# Reproducing Kernel Hilbert Spaces

Monday, October 18, 2021

## Logistics

• Midterm 1 99% graded - Grades announced after curving (don’t panic)
• Assignment 2 solution underway
• Drop date: check!
• More office hours

• Tuesday October 19, 2021 8am-9am on BlueJeans (https://bluejeans.com/205357142)
• Come prepared!
• Midterm 2: scheduled for Wednesday November 3, 2021

• Moved to Monday November 8, 2021 (gives you weekend to prepare)
• Coverage: everything since Midterm 1 (dont’ forget the fundamentals though), emphasis on regression

## What’s on the agenda for today?

• Last time: Representer theorem
• Some infinite dimensional regression problems have surprising solutions!
• We can compute the solution as (finite) linear combination of feature vectors
• (We have to wrap up the proof)
• Today:
• Reproducing Kernel Hilbert Spaces
• Justifies the kind of Hilbert spaces where regularized regression can be
• Reading: Romberg, lecture notes 10

## Least-Squares in infinite dimension Hilbert spaces

• In $\bbR^d$, the problem $\min_{\bftheta\in\bbR^d}\norm{\bfy-\bfX\bftheta}^2 + \lambda\norm{\bftheta}^2$ has a solution $\bftheta^* = \matX^\intercal\bfalpha\textsf{ with } \bfalpha =(\bfX\bfX^\intercal+\lambda\bfI)^{-1}\bfy$ $\matX\matX^\intercal\in\bbR^{n\times n}$ is dimension independent! We will be able to extend this to infinite dimensional Hilbert spaces!

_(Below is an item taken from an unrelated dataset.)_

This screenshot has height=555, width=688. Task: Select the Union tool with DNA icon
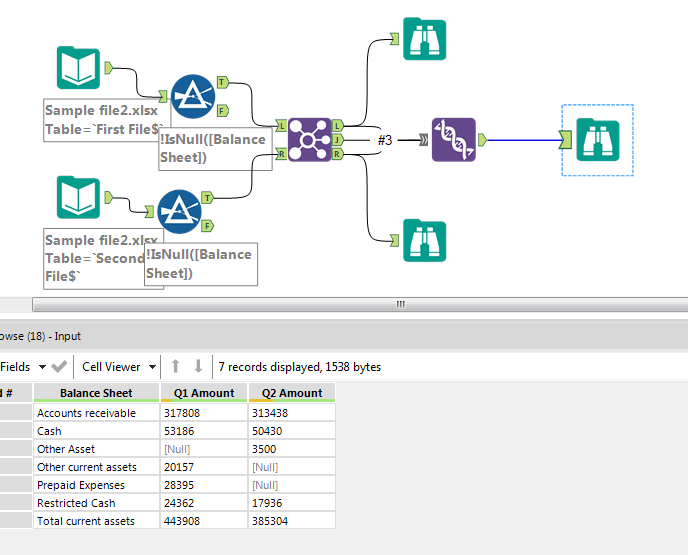pyautogui.click(x=453, y=140)
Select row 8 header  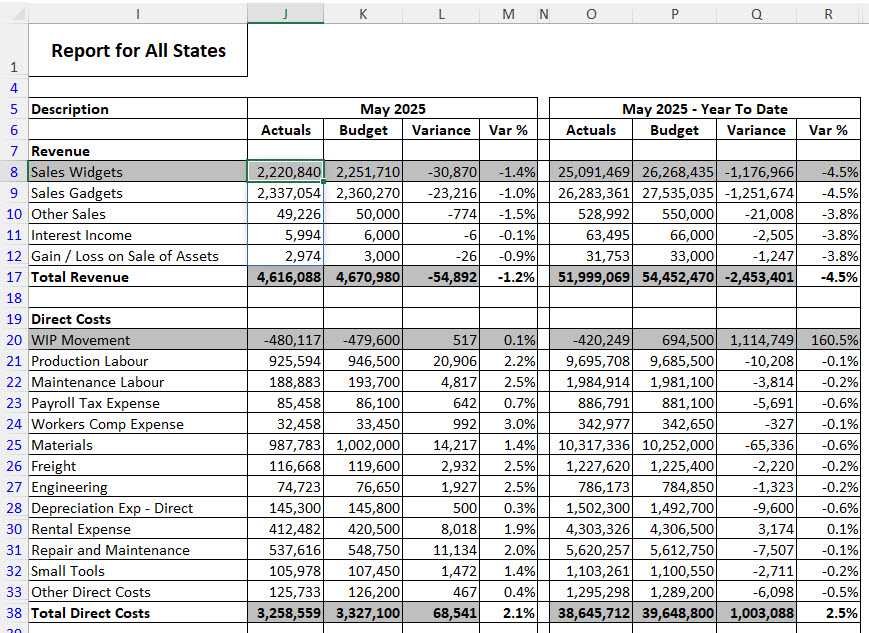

• Let $\calF$ be a Hilbert space and let $f\in\calF$ be the function we are trying to estimate

• We will estimate $f\in\calF$ using noisy observations $\dotp{f}{x_i}$ with $\set{x_i}_{i=1}^n$ elements of $\calF$

• This is the equivalent of saying $\bfy = \bfA\bfx+\bfn$ in finite dimension

• $\min_{f\in\calF}\sum_{i=1}^n\abs{y_i-{\dotp{f}{x_i}}_{\calH}}^2+\lambda\norm[\calH]{f}$ has solution $f = \sum_{i=1}^n\alpha_i x_i\textsf{ with } \bfalpha = (\matK+\lambda\matI)^{-1}\vecy\qquad \matK=\mat{c}{\dotp{x_i}{x_j}}_{1\leq i,j\leq n}$

## The big picture

• For a Hilbert space $\calF$ and $n$ pairs $(x_i,y_i)\in\calF\times \bbR$, we know how to solve the following problem with linear algebra $\min_{f\in\calF}\sum_{i=1}^n\abs{y_i-{\dotp{f}{x_i}}_{\calF}}^2+\lambda\norm[\calF]{f}$

• We would really like to solve the following problem for $n$ pairs $(\bfx_i,y_i)\in\bbR^d\times\bbR$ $\min_{f\in\calF}\sum_{i=1}^n\abs{y_i-f(\bfx_i)}^2+\lambda\norm[\calF]{f}$

• The question whether $f(\bfx_i) = {\dotp{f}{x_i}}_{\calF}$ for some $x_i\in\calF$ function of $\bfx_i$

• Can this be done?
• We can choose what $\calF$ is!
• Reproducing Kernel Hilbert Spaces (RKHSs) are specific Hilbert spaces where this happens to be true

• Specifcally, this is a Hilbert space of functions in whih the sampling linear operation is a continuous linear functional
• As usual, we’re throwing definitions at out problem to make progress

## Linear functions on Hilbert spaces

• In what follows, $\calF$ is a Hilbert space with scalar field $\bbR$

• A functional $F:\calF\to\bbR$ associates real-valued number to an element of a Hilbert space $\calF$

• Notation can be tricky when the Hilbert space is a space of functions: $F$ can act on a function $f\in\calF$

• Examples

• A functional $F:\calF\to\bbR$ is continuous if $\forall \epsilon>0\exists\delta>0\textsf{ such that } \norm[\calF]{x-y}\leq \delta\Rightarrow \abs{F(x)-F(y)}\leq\epsilon.$

• All norms are continuous functionals $F:\calF\to\bbR:x\mapsto\dotp{x}{c}$ for some $c\in\calF$ is continuous
• A functional $F$ is linear if $\forall a,b\in\bbR$ $\forall x,y\in\calF$ $F(ax+by) = aF(x)+bF(y)$.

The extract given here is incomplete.